À genoux dans les épines, je me frottai la joue là où le feuillage m'avait griffé. Hêphaistion m'attrapa par le bras et me tira sur les pieds. La nuit le rendait de nouveau solide, réel, capable de me pousser ; étonnement, je me sentais revigoré.

Loin, dans notre dos, les chiens aboyaient.

— Dépêche-toi, ils nous poursuivront quand ils trouveront les bêtes mortes.

Il ne m'expliqua pas. Pas besoin : sa remarque éveilla ma curiosité et, aussitôt, je me remémorai quelques brebis dans leur grange de roseaux et de branches de genets tressées, mes crocs dans leur chair, leur sang qui m'attisait, passait en moi et nous ravivait.

Hêphaistion avait dévoré leur troupeau.

Nous avançâmes plus vite sur le chemin. Il allait devant, indifférent aux ténèbres, et je suivais docilement. Un pas après l'autre, un pied devant l'autre, jusqu'à ce que ces distances minuscules, additionnées, me ramènent à la maison : là où se trouvaient les miens. Alexandros, Philippos, Podargos et Bouképhalas ... et tous ceux que j'avais aimé depuis que j'avais quitté Pella. Je voulais que Kleitos m'engueule sur l'état de mes plaies, et je voulais que Ptolemaios m'écoute dérouler le fil de mes angoisses mystiques.

Même mes compagnons de Mieza me manquaient, aussi idiots et méprisables qu'ils soient.

— Ce ne sont pas tes amis, gronda Hêphaistion.

Il s'était arrêté, si brusquement que j'avais failli le percuter – l'aurais-je traversé, si j'avais continué ?

— Ils ne savent rien de toi. Rien. On n'est pas l'ami d'un homme dont on ignore la vraie nature. Tu crois qu'Alexandros t'aimera encore quand il saura ce que tu m'as fait ?

Sa voix partait dans les aigus. Je lui avais fait mal, en pensant à ces gens qu'il aurait dû connaitre.
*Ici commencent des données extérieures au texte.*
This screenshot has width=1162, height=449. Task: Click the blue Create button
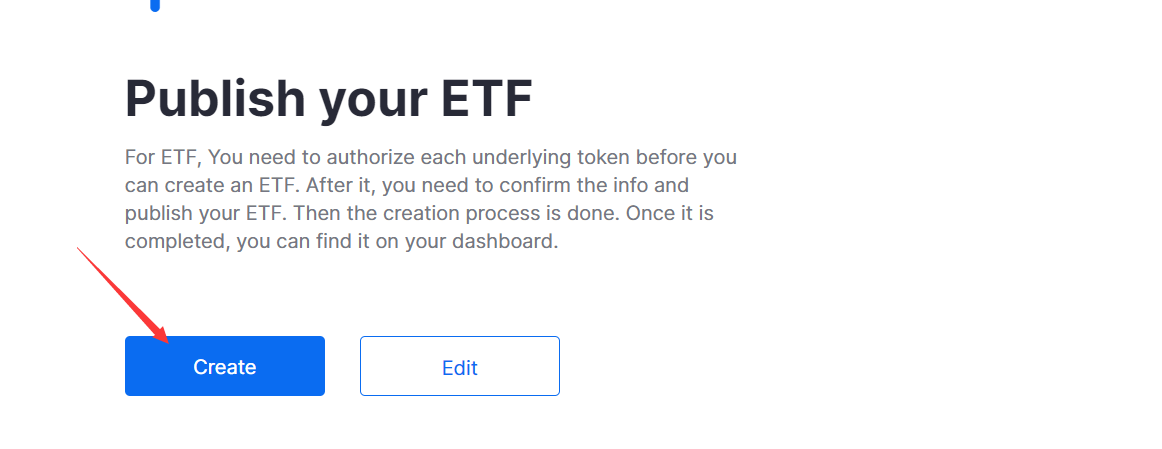click(x=225, y=366)
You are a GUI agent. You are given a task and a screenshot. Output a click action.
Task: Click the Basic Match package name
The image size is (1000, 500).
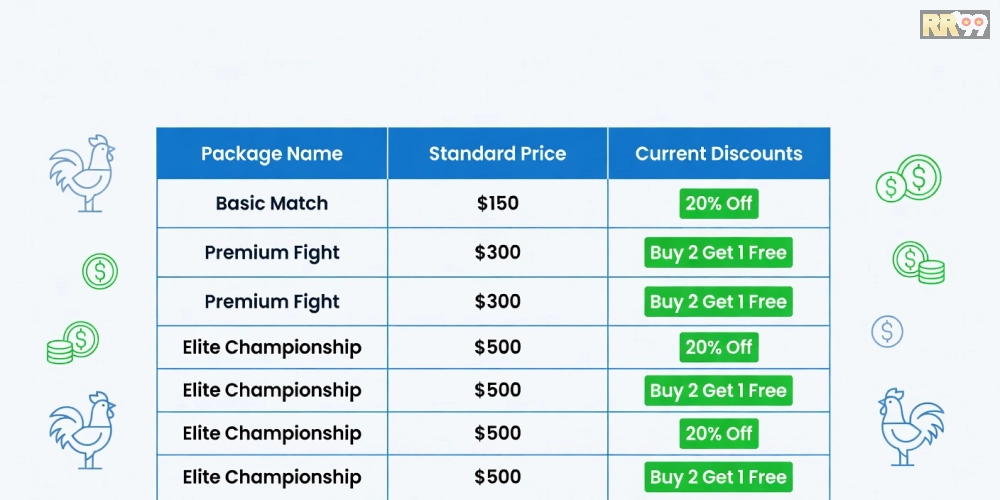(x=272, y=204)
Sa vie, sa place. Lui n'avait plus rien que la nuit, l'errance, la solitude. Et moi. Moi qui ne valait rien et qui avait droit à tout le reste, et qui ne faisait que tout gâcher.

La panique remonta. Hêphaistion avait gagné en puissance. Serait-il assez fort pour s'adresser directement à Alexandros ? Il avait raison. Il allait tout lui dire et Alexandros me rejetterai loin de lui, parce que moi aussi, je lui avais tout caché jusqu'à ce que d'autres lui jettent mes secrets au visage.

Et après ? Après, il faudrait revenir à Pella, où je retrouverai les prêtresses qui avaient fait de moi une bête immonde. Elles exigeraient que je tue de nouveau.

Je ne voulais plus. Plus après Hêphaistion et Térês. De toute façon, à quoi cela servait-il ? Aucun de mes actes de violences n'avait arrangé les choses, à l'exception de ceux qui avaient défendu ma vie, celle d'Alexandros ou de Philippos.

Ma respiration chancela. Les larmes remontaient, encore. J'avais si peu de maîtrise sur mon esprit qu'il s'écroulait à la moindre pensée.

Hêphaistion me gifla entre deux hoquets.

— Arrête ça !

Son poing se ferma sur ma tunique.

— Tu crois que tu as le droit de faire ta victime ? Tu n'as pas le droit de souffrir, tu entends ? Pourquoi c'est à moi de t'aider ?

Silence.

Même si j'avais pu lui répondre, je n'aurais rien pu trouver de juste. Sauf, peut-être : je sais que je n'ai pas le droit, mais je n'y arrive pas. J'avais envie qu'on me réconforte, parce que, sinon...

Parce que si j'étais seul, véritablement seul et rejeté de tous, à quoi bon ?

— Avance !

Je repris ma route. Dans la nuit, elle paraissait infinie.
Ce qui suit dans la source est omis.